1

I'm using Jena TDB to maintain call-dependency structures of various software projects. After statically analyzing large projects, it may be the case that I need to add 100k statements to a dedicated Jena Model within the TDB-backed dataset, maybe even millions in extreme cases.

The issue

Adding 300k statements takes about 11 minutes. Imagine how long it would take to add 3M. I wonder if there's another approach to add this many statements, or another technology altogether.

What I've tried

  • Added all statements using model.add(List<Statement> stmts) - throws an java.lang.OutOfMemoryError and hogs the dataset due to the acquired write lock.
  • Added all statements in chunks of e.g. 1000, while committing and releasing the lock in between. Works but takes forever as stated above, I presume due to the overhead of transactional write-ahead logging.
  • Added the statements to a temporary, fresh and TDB-backed model non-transactionally, then replaced the old model with the new one. RAM usage rises exorbitantly and slows down the whole system.

Side Questions

  • Are there alternatives to Jena/RDF you would recommend for this use case?
  • Will Jena be scaleable w.r.t. distributed file systems/computing?

Other information

I'm using transactions which is probably a major slowdown factor due to heavy I/O. Can't avoid that though, since it's "once transactional, always transactional".

A TDB-backed dataset can be used non-transactionally but once used in a transaction, it must be used transactionally after that.

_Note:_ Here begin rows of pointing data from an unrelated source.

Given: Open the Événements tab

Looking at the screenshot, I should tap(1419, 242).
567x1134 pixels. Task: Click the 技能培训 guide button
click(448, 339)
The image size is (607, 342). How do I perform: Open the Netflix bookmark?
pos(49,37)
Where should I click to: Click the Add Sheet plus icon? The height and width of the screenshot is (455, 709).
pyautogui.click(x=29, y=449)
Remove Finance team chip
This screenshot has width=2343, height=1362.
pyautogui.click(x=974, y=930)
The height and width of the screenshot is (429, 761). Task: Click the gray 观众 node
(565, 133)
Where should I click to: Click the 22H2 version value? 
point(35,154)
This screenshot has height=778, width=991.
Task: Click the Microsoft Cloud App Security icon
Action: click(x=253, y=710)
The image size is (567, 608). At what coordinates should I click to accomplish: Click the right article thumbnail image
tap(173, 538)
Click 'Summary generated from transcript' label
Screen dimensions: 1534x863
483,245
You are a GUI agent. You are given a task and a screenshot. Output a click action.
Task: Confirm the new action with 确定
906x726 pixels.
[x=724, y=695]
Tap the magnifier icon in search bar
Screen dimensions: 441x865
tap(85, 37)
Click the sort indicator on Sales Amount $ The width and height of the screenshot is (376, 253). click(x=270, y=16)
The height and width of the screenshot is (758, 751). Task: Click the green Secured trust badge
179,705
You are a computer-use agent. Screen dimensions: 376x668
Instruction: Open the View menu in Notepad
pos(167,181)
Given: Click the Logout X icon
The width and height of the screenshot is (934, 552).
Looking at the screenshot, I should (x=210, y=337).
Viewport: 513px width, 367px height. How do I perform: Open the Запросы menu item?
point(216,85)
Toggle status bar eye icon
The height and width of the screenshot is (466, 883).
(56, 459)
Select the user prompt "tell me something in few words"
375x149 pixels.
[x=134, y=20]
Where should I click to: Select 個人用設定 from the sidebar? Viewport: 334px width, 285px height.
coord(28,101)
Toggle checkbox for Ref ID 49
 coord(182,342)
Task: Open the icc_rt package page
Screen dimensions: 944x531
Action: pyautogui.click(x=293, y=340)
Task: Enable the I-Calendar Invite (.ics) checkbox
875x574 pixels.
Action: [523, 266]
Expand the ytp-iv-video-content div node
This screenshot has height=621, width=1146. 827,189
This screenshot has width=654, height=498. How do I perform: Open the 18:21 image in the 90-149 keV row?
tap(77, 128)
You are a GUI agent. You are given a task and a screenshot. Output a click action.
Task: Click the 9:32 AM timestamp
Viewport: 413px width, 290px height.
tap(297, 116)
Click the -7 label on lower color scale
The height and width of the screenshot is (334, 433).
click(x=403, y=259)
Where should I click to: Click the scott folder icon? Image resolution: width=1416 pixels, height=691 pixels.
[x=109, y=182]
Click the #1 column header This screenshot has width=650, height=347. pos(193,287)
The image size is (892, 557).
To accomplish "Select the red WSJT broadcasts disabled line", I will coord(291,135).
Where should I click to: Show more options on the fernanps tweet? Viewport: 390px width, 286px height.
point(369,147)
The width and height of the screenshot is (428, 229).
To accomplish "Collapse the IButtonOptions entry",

Thanks for any tips, dearly appreciate it.


Code & Tests

Upon @AndyS's recommendation I retried adding all statements in a single transaction like so:

List<Statement> statements = ...;

//Print statistics
System.out.println("Statement count: " + statements.size());

//Log the start of the operation to measure its duration
Long start = System.currentTimeMillis();

//Add all statements in one transaction
workspace.beginTransaction(ReadWrite.WRITE); //forwards to dataset.begin(ReadWrite rw)
try {
    model.add(statements);
} catch (Exception e) {
    e.printStackTrace();
    workspace.abortTransaction(); //forwards to dataset.abort()
} finally {
    workspace.commitTransaction();  //forwards to dataset.commit()
}

//Check how long the operation took
double durationS = (System.currentTimeMillis() - start) / 1000.0;
System.out.println("Transaction took " + durationS + " seconds.");

This is the output:

Statement count: 3233481

The thread this transaction runs in crashes with the following message in the debugger:

Daemon Thread [ForkJoinPool-1-worker-1] (Suspended (exception OutOfMemoryError))

Bumping the heap space to 4GB circumvents this issue, but still hogs the dataset for almost two minutes.

Statement count: 3233481
Transaction took 108.682 seconds.

Using TDBLoader will most likely behave the same way (indicated here), but aside from that does not support transactions anyway which I would like to have to prevent dataset corruption.

Community
  • 1
  • 1
Double M
  • 1,449
  • 1
  • 12
  • 29
  • The `JDWP exit error` is sonekind of platform system error - it is not Jena related. There are quite a few Google hots for this. – AndyS Nov 14 '16 at 10:58

3 Answers3

2

If you are using transactions, use one transactions to cover the whole of loading 300k statements. 300k isn't usually very large (nor is 3M) unless it has many, many very large literals.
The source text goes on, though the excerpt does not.